El gobierno de Venezuela comenzó a liberar el jueves a presos políticos de dos importantes cárceles, lo que marca la primera acción de este tipo por parte de la nueva administración tras la captura del presidente Nicolás Maduro por parte de Estados Unidos el domingo. Jorge Rodríguez, jefe de la Asamblea Nacional de Venezuela, anunció las liberaciones, afirmando que un número significativo de ciudadanos venezolanos y extranjeros serían liberados.
Rodríguez, también hermano de la líder interina de Venezuela, Delcy Rodríguez, enmarcó la medida como un gesto de paz. "Consideren este gesto del Gobierno Bolivariano hecho con sinceras intenciones hacia la paz como la contribución que todos debemos hacer para que nuestra república pueda seguir viviendo en paz y luchando por la prosperidad", dijo.
Entre las primeras liberaciones confirmadas se encuentra Rocío San Miguel, una destacada experta en seguridad venezolana que fue detenida en febrero de 2024 tras investigar al gobierno. San Miguel, ciudadana con doble nacionalidad venezolana y española, fue, según informes, una de los cinco ciudadanos españoles liberados el jueves, según el gobierno español.
Las liberaciones se producen en un momento crítico para Venezuela, una nación que se enfrenta a una compleja crisis política y económica. El gobierno de Maduro se había enfrentado a una condena internacional generalizada por su historial de derechos humanos, incluida la detención de opositores políticos y activistas. Estados Unidos, junto con muchos otros países, había impuesto sanciones a Venezuela en respuesta a las preocupaciones sobre el retroceso democrático y la corrupción. La captura de Maduro por parte de Estados Unidos representa una escalada significativa en las continuas tensiones entre las dos naciones.

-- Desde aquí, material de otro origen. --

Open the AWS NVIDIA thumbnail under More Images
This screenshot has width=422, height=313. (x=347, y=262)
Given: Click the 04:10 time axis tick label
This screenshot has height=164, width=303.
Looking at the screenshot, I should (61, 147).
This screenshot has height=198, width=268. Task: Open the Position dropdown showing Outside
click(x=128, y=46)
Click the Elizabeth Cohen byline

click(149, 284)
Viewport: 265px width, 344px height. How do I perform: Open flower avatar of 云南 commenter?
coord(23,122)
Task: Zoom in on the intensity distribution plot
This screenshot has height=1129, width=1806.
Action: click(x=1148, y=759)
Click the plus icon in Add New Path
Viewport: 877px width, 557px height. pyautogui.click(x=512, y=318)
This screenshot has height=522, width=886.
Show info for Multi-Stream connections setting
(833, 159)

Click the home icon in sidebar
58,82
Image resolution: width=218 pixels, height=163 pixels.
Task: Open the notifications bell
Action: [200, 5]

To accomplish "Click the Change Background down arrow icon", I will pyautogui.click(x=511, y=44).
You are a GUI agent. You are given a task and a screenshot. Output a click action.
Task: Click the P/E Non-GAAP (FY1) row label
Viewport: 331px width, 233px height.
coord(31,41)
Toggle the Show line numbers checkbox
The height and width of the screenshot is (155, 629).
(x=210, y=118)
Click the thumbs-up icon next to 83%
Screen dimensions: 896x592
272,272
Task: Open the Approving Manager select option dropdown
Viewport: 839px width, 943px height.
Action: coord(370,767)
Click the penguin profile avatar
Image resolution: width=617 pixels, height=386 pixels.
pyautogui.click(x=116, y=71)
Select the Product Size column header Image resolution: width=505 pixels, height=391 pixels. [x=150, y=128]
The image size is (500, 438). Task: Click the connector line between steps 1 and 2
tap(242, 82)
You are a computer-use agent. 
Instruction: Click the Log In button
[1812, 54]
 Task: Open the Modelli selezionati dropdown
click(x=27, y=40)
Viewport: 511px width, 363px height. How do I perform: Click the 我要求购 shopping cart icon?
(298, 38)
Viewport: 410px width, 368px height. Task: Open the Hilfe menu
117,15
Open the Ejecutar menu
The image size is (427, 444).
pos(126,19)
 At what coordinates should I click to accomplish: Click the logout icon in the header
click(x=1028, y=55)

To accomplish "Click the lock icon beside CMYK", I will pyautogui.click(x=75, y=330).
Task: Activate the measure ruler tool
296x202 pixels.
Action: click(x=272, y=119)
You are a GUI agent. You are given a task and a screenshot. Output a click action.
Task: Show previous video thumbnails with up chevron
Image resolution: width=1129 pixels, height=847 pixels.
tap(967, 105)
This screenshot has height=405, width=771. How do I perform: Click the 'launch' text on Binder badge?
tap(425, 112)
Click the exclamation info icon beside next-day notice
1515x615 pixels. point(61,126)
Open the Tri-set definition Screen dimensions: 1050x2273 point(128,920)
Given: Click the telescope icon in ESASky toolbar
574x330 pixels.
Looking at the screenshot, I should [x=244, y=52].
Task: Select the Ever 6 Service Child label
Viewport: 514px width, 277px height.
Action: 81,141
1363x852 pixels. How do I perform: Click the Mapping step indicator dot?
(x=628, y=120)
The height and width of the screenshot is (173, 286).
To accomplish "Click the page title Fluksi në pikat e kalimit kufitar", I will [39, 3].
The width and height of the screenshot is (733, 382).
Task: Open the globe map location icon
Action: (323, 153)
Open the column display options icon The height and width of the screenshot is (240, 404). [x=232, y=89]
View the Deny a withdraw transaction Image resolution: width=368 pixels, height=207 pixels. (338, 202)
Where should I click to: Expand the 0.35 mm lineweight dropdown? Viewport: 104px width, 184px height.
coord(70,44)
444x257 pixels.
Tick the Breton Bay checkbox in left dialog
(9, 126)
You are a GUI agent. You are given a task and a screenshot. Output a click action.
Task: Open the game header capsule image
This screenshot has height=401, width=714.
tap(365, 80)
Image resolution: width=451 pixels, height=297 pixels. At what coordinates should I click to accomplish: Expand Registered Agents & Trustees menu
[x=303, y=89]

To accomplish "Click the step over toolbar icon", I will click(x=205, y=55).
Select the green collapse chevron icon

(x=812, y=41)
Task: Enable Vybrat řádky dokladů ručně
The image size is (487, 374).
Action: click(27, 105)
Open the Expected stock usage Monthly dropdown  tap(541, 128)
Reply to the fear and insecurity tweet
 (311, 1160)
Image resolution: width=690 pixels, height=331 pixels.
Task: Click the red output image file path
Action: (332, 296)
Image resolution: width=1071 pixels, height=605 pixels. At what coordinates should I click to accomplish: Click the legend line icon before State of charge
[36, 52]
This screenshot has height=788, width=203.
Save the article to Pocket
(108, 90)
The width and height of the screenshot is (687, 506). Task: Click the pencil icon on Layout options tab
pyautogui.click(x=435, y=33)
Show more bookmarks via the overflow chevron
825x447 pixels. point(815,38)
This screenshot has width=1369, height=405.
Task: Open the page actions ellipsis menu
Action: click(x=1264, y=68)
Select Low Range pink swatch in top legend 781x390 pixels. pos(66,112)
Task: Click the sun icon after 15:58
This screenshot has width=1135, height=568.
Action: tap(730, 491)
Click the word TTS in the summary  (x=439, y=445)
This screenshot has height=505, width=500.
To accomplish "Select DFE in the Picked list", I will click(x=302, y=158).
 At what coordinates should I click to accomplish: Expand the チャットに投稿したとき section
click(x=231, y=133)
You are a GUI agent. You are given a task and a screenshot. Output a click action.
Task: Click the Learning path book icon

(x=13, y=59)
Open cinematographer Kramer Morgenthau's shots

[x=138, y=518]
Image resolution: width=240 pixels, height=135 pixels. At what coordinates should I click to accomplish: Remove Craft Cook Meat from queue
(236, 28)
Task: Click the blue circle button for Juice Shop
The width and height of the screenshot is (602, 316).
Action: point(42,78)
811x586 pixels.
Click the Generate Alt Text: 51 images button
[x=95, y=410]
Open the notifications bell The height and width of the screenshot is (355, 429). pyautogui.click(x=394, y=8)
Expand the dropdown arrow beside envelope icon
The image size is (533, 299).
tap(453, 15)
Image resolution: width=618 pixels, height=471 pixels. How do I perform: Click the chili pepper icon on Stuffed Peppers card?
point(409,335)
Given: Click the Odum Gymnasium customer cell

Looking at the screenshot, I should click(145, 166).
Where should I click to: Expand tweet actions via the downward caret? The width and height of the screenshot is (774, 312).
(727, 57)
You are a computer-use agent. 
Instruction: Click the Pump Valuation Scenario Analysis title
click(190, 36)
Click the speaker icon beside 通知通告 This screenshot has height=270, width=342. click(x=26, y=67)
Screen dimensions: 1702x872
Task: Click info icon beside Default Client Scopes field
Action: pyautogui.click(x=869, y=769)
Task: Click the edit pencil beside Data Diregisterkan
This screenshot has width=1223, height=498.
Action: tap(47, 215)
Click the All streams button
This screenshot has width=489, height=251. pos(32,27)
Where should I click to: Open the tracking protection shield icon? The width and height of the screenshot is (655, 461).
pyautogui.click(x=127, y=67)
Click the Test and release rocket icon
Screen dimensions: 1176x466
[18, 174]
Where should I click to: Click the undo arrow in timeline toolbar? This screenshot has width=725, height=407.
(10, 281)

El término "preso político" en Venezuela se aplica a menudo a personas detenidas por expresar disidencia o desafiar al gobierno. Organizaciones de derechos humanos, como Amnistía Internacional y Human Rights Watch, han documentado numerosos casos de detenciones arbitrarias, juicios injustos y duras condiciones carcelarias para aquellos percibidos como opositores al partido gobernante. Las liberaciones podrían señalar un posible cambio hacia una mayor apertura política bajo el liderazgo interino.
La comunidad internacional está observando de cerca los acontecimientos en Venezuela, y muchos esperan una transición pacífica y un retorno a las normas democráticas. La liberación de presos políticos es vista por algunos como un primer paso positivo, pero el escepticismo persiste dada la historia de represión política del país. Los detalles de los presos liberados, y el alcance de futuras liberaciones, serán indicadores cruciales del compromiso de la nueva administración con el cambio.